QUOTED PASSAGE —
________________________

# New home system, need advice



## Bo Handskemager Sørensen (Jan 2, 2015)

Good evening everyone (20:01 here)

I'm building a new system for my home needs and need advice.

I've been using a Solaris 11 system on my old machine, which died mid-December.  The reason I'm here on this site is because of the similarities of the two OSes and Solaris has no ARM support.

The new system (and my old) is going to be used for quite a lot of tasks; Routing, Firewall, VPN, Web Hosting, Storage, TV Recording and Media Center for the household and I would like to use it as a personal cloud storage.

As mentioned, I'm going to be using an ARM server board (if I can find one with more than one PCIe slot) because of this and all of the other requirements, I only see 2 choices: FreeBSD and SmartOS, although I'm not certain SmartOS has ARM support at present. I'm designing and building the system myself (best mate is an electronics mechanic and brother-in-law a CNC machinist) so pretty much only leaves a few things left to figure out.

In my decision making process I need help on the software side, as I have no clue about anything besides Solaris, OS X and a little Windows.

I would like any suggestions about the FreeBSD (and if anyone has experience with SmartOS) and what software would be beneficial for my needs (OpenStack, LZ4 Compression, bhyve, ..?).

What makes FreeBSD good, what can FreeBSD give me and how easy is it to maintain vs other OS's (don't compare to Linux, never gonna use it as I think Linus Torvalds is both whiney and arrogant).

I know this is a lot to ask for but I'm really not sure what I should pick.  Help would be much appreciated.


Kind regards.

________________________

EXERCISE SET —
**a.** In the forum post about a new home system, what operating system was the writer running on the old machine that died?
**b.** Copy out the passage of the forum post about a new home system that runs from "# New home system, need" to "and need advice.".
**c.** Continue the forum post about a new home system from the point where it stops.

________________________

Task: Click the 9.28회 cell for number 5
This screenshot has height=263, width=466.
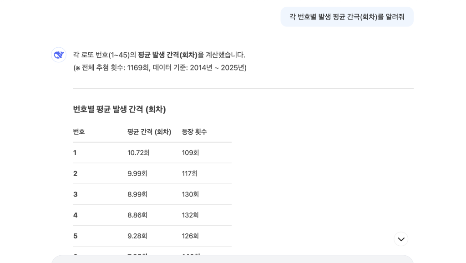Action: 137,236
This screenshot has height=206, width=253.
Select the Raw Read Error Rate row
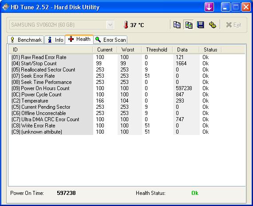[x=127, y=57]
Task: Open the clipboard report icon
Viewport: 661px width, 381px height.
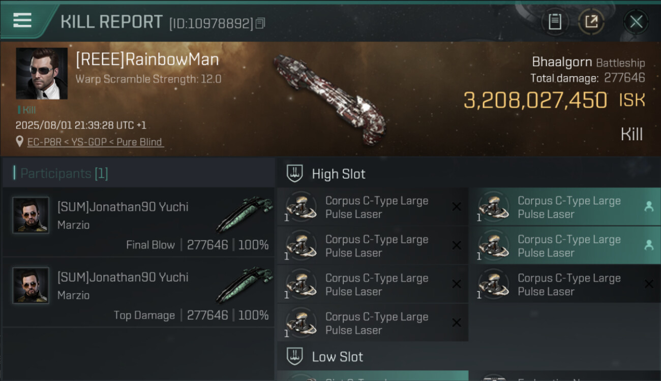Action: (555, 22)
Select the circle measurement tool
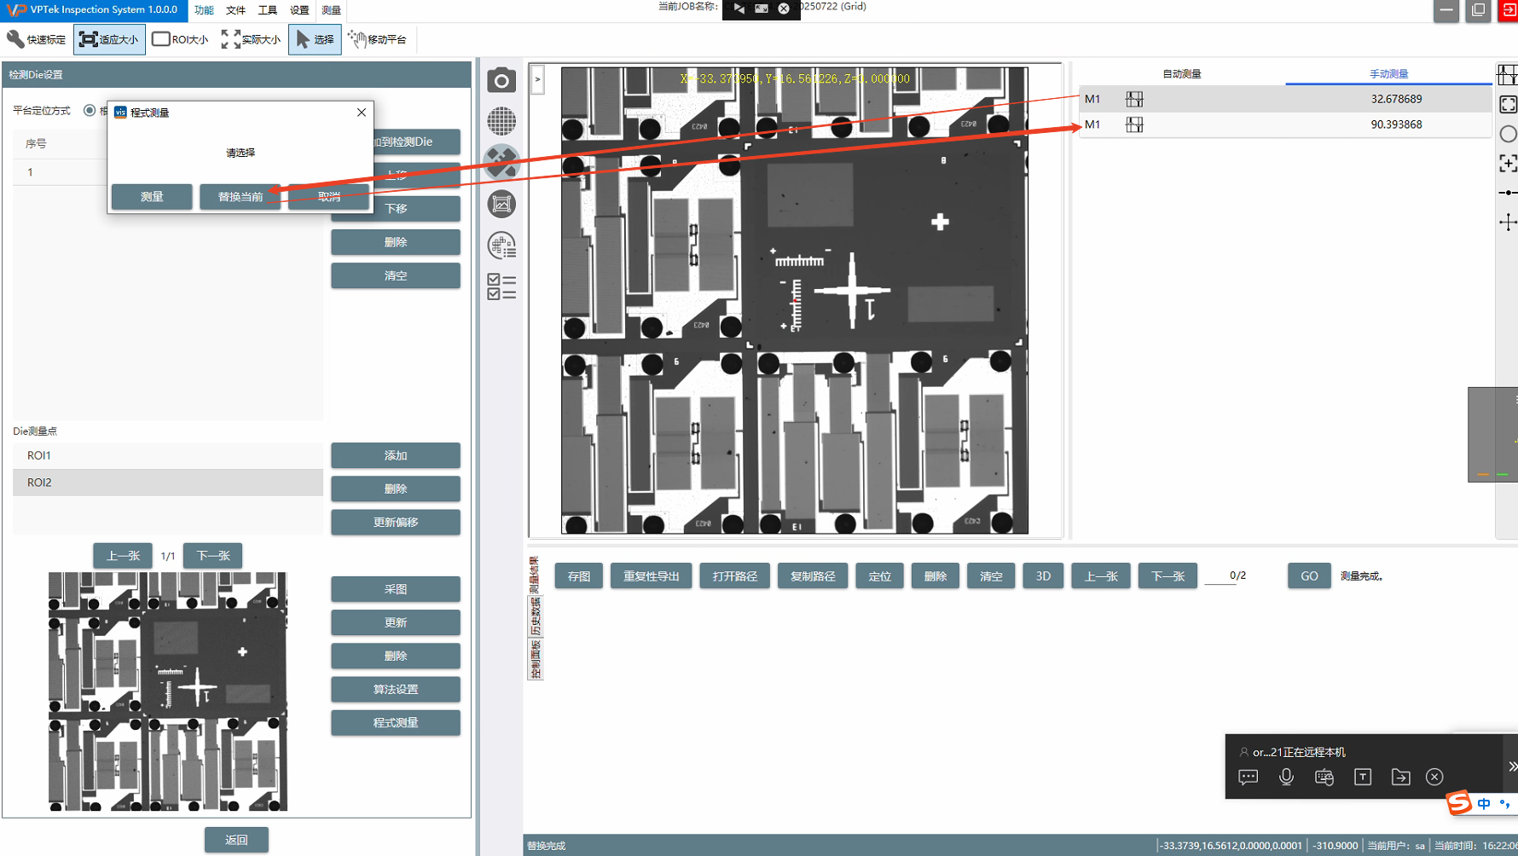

________________________

RESPONSES —
**a.** Solaris 11

**b.**
# New home system, need advice



## Bo Handskemager Sørensen (Jan 2, 2015)

Good evening everyone (20:01 here)

I'm building a new system for my home needs and need advice.

**c.**
Bo Handskemager Sørensen
reclzznzz@gmail.com


----------



## tingo (Jan 2, 2015)

With FreeBSD; look hard at what is supported in ARM. It is still a Tier 2 architecture in FreeBSD. If I were you, I would also split the tasks over two machines (physical or virtual), perhaps keeping Storage, TV Recording and Media Center on one machine, and the rest on another. All eggs in one basket...
I don't know SmartOS, so can't comment on that.


----------



## Bo Handskemager Sørensen (Jan 2, 2015)

tingo said:


> With FreeBSD; look hard at what is supported in ARM. It is still a Tier 2 architecture in FreeBSD. If I were you, I would also split the tasks over two machines (physical or virtual), perhaps keeping Storage, TV Recording and Media Center on one machine, and the rest on another. All eggs in one basket...
> I don't know SmartOS, so can't comment on that.


Yeah, I can see I didn't mention it, I used one zone for Routing and another zone for web hosting so I get your "all the eggs in one basket" and thanks for the reply


----------



## Juanitou (Jan 2, 2015)

Maybe you already know it, but I'd start here: https://wiki.freebsd.org/FreeBSD/arm.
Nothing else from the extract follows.